Already there are parodies of his aging (he’s 90) and headlines that term him “frail and deaf.” (Shades of Howard Hughes?) I hope we’re not gloating.
There’s this passage to consider about a man who’s been stricken by age and infirmity and because of this, becomes the object of laughter and sport: “Wait, he used to whisper to me. Everybody gets a turn.” That’s from my novel “The Girls of Cincinnati” about a salesman, Lou Emmett, but it could have been written about a novelist, JD Salinger.
Everybody gets a turn, kids.
This is a man, Salinger, who’s kept himself fiercely reclusive for an entire generation. We know almost nothing about him except for the writing. That’s been the deal. Salinger is all about the sanctity of the novel, which is why (through his lawyers) he’s going to court to stop publication and distribution of an alleged rip-off of “The Catcher in The Rye.”
Maybe it needed to be said for legal reasons, that he’s “now totally deaf.” Probably so. But Salinger must be cringing that he’s been made public – and pathetic.
His people couldn’t stop this from getting out? Maybe not. Still, I find it strange that an image so unflattering got divulged.
They couldn’t foresee the headlines and the mockery – if indeed that quote of his deafness is correct as received?
Salinger’s argument has always been that his writings do the talking. That is all we need to know about him.
He is Holden Caulfield (still) as Flaubert was Madame Bovary.
His revenge has been his silence. For that he’s been admired, and scorned.
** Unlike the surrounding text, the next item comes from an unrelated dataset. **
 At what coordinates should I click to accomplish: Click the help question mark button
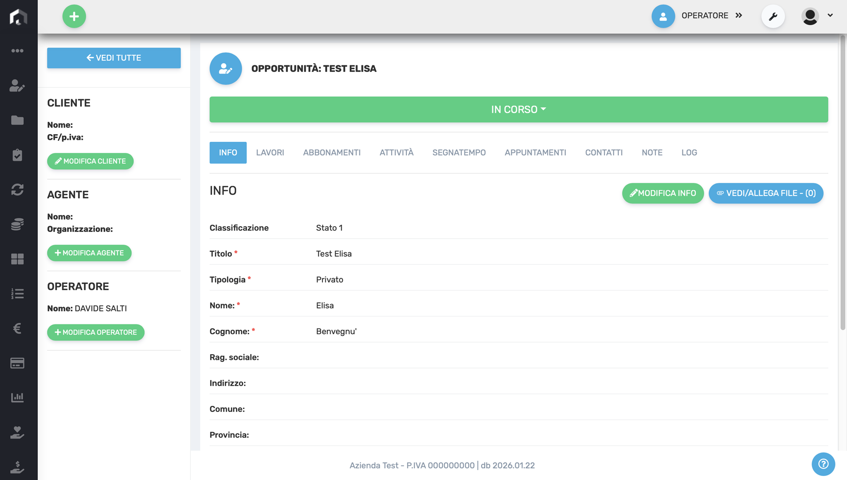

As for me, what’s not to like? He’s a war hero. He was in action at Utah Beach on D-Day and in The Battle of the Bulge. Later, serving in counter intelligence, he interrrogated Nazi prisoners of war who'd been active in the death camps. He told his daughter, "You never get the small of burning flesh out of your nose entirely, no matter how long you live."
Salinger hates people. He especially hates the uppity New York publishing scene – this, after years of rejection before some of his short stories and “Catcher” saw print. He wrote ONE novel that’s made him more beloved (and disdained) than novelists who’ve written them by the hundreds.
Yes, sometimes it takes but one great book to secure a reputation. That is true glory and blessedness.
Like Paul Newman, his father was Jewish, his mother was Catholic. I don’t quite get the message here except that the Almighty does indeed work in mysterious ways.
We ought to delight in the fact that (at 90) we still have him with us – “totally deaf” or whatever.
To those who envy him and rejoice in his affliction, here’s the wisdom of King Solomon:
“So remember your Creator in the days of your youth, before the evil days come.”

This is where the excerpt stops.